Article du critique syrien Ahmad Al-Arabi
Yassine Loghmari est un écrivain tunisien prometteur et talentueux. J’ai lu son roman “Le Temps de la Fatigue Chronique” et en ai écrit une critique.
Son œuvre “L’Horloger, forgeron du temps” s’exprime à travers la voix d’un narrateur anonyme, que nous appellerons ici “notre ami”, personnage central de l’histoire. Le récit débute de manière abrupte, avec notre ami dans un hôpital psychiatrique, où il tente de retrouver le fil de sa vie.
Originaire d’une ville tunisienne (sousse), notre ami vient d’une famille dysfonctionnelle, marquée par la perte de ses parents. Isolé de ses liens familiaux, il était un élève brillant, mais à l’université, il a été victime d’injustices administratives qui ont entravé son parcours. Lorsqu’il est entré dans la vie professionnelle, il a également rencontré des discriminations et des comportements négatifs, exacerbés par un climat de jalousie et de favoritisme.
Accumuler tant d’injustices a engendré en lui un profond désespoir et des pensées suicidaires. Il décide alors de consulter un psychiatre, mais cette expérience se révèle désastreuse. Ni le médecin ni sa secrétaire ne parviennent à établir un lien empathique avec lui; au contraire, ils le traitent comme un simple objet à exploiter. Les traitements prescrits ne font qu’aggraver son état, l’entraînant dans une spirale de dépendance.

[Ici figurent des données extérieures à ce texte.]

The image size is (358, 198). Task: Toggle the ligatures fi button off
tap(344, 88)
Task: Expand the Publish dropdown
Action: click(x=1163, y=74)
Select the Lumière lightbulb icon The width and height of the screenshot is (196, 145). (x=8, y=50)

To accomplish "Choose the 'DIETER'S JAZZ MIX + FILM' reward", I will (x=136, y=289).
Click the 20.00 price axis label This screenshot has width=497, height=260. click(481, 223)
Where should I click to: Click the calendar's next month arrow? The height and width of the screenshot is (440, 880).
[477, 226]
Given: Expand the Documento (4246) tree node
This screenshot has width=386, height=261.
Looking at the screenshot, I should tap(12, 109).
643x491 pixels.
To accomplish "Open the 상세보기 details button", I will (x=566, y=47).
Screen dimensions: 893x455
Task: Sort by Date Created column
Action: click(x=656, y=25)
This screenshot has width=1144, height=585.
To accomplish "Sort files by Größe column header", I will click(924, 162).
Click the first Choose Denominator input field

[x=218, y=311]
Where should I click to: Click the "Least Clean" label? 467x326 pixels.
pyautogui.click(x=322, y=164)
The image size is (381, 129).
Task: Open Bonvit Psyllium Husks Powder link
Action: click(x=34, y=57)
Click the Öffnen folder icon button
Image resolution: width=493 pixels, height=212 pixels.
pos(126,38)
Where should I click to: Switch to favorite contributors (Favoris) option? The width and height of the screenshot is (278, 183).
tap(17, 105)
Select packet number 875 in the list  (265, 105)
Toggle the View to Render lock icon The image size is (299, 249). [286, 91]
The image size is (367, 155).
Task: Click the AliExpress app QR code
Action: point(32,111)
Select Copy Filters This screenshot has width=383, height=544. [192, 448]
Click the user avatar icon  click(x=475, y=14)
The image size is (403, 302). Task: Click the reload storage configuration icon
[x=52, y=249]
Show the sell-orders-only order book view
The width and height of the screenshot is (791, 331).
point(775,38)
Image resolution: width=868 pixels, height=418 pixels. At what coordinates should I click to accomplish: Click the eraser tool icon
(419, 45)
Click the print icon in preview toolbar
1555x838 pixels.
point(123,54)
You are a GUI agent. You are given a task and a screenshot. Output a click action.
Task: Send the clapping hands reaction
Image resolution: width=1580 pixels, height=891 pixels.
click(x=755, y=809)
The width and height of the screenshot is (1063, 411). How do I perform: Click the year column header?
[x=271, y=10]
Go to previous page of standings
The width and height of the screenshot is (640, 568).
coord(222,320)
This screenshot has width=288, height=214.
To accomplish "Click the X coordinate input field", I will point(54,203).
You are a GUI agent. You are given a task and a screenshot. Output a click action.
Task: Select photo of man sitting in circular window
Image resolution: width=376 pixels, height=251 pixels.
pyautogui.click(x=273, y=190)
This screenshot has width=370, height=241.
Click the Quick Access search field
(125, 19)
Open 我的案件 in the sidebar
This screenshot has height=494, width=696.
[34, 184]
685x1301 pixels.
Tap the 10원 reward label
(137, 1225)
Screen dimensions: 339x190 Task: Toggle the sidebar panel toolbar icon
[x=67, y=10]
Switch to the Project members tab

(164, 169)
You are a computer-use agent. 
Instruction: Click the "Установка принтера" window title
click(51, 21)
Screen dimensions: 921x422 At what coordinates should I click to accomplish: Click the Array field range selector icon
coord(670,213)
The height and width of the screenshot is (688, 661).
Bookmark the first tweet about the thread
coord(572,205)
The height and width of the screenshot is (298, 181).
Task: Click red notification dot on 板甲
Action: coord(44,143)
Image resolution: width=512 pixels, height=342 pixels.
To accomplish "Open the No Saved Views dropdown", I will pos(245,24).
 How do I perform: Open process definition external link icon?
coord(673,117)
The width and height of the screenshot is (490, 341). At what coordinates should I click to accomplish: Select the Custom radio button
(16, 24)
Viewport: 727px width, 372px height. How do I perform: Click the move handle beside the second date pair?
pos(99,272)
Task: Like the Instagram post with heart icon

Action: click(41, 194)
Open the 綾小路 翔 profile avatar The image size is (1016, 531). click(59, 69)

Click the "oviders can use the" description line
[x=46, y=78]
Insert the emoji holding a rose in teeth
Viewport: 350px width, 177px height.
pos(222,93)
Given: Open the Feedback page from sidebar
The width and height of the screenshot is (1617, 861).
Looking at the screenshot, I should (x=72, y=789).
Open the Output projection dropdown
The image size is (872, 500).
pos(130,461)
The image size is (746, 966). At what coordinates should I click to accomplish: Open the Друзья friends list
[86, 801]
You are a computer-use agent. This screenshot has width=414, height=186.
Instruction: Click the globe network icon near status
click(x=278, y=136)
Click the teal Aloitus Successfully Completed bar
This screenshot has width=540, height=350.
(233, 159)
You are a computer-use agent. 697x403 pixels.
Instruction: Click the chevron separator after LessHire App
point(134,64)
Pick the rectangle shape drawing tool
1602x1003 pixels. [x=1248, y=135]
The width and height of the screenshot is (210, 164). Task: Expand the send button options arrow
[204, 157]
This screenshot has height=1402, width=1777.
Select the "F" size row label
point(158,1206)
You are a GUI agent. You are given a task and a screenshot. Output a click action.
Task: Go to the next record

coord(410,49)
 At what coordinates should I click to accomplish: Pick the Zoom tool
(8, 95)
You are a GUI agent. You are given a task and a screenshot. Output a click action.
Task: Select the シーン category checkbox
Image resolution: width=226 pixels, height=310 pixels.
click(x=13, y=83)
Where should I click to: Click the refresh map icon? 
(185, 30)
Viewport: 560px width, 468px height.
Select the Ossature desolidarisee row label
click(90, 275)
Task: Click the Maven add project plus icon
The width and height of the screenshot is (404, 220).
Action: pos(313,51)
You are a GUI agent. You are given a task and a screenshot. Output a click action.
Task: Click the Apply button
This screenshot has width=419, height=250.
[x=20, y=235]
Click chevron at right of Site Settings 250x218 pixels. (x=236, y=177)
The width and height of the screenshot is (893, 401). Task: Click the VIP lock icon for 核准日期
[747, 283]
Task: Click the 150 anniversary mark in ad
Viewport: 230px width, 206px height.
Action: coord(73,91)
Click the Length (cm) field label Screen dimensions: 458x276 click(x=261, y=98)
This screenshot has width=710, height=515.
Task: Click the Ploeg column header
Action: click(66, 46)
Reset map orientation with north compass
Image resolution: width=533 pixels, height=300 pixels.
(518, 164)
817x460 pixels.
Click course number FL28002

Les choses s’aggravent lorsque le médecin divulgue son suivi psychiatrique à ses collègues, le désignant comme “fou”. La société tunisienne a encore du mal à accepter la maladie mentale comme une réalité qui mérite compassion et traitement, ce qui ne fait qu’envenimer son état. Désespéré, il décide de partir en France pour obtenir l’aide dont il a besoin.
Dans la clinique de Nice, il découvre divers patients souffrant de troubles psychologiques pour des raisons variées. C’est là qu’il rencontre l’Horloger, un homme plus âgé de 40 ans, qui l’aide à redécouvrir sa place dans la vie et à aspirer à un avenir meilleur. L’Horloger, sage et conscient des réalités de la vie, lui enseigne à se libérer de son passé, en particulier des traumatismes de son enfance.
Cet ami devient pour lui le soutien affectif dont il avait tant besoin, comblant un vide laissé par l’absence d’amitiés significatives. Le personnel médical, plus humain et empathique, l’accompagne dans l’exploration de ses souffrances passées, utilisant des méthodes psychologiques telles que l’hypnose pour l’aider à libérer ses émotions refoulées.
Il évoque les abus subis durant son enfance, notamment la violence de son père alcoolique envers sa mère, et le sentiment d’impuissance qui l’a marqué. Grâce à ce soutien, il parvient à renouer avec une dimension positive de lui-même et commence à envisager la vie sous un jour nouveau.
Finalement, l’Horloger sort de la clinique, menant une vie épanouie, tandis que notre ami reste en contact avec lui, prêt à l’accompagner dans une existence plus sereine et enrichissante.
La narration se conclut sur une réflexion sur l’amitié comme véritable élixir de vie, soulignant que le lien créé avec l’Horloger a été salvateur pour notre ami, qui a trouvé en lui un ami loyal, un soutien inestimable.
En commentaire sur le roman, je ne peux que saluer la profondeur d’analyse et la maturité avec laquelle Yassine Loghmari aborde les complexités de l’âme humaine. L’œuvre réussit à dépeindre la réalité du déclin social en Tunisie, mettant en lumière des dynamiques familiales destructrices et les préjugés entourant les maladies mentales.
Yassine Loghmari ne s’attarde pas sur le contexte politique actuel, mais fait subtilement référence à des événements marquants, suggérant que les défis contemporains demeurent. La force du récit réside dans sa capacité à faire entendre la voix de ceux qui souffrent, tout en rappelant que la responsabilité de cette souffrance incombe en partie à la société elle-même.
Ce roman est un puissant plaidoyer pour la dignité humaine et la nécessité d’un changement sociétal, invitant à réfléchir sur les droits et la reconnaissance de chacun, qu’il soit enfant ou adulte, homme ou femme.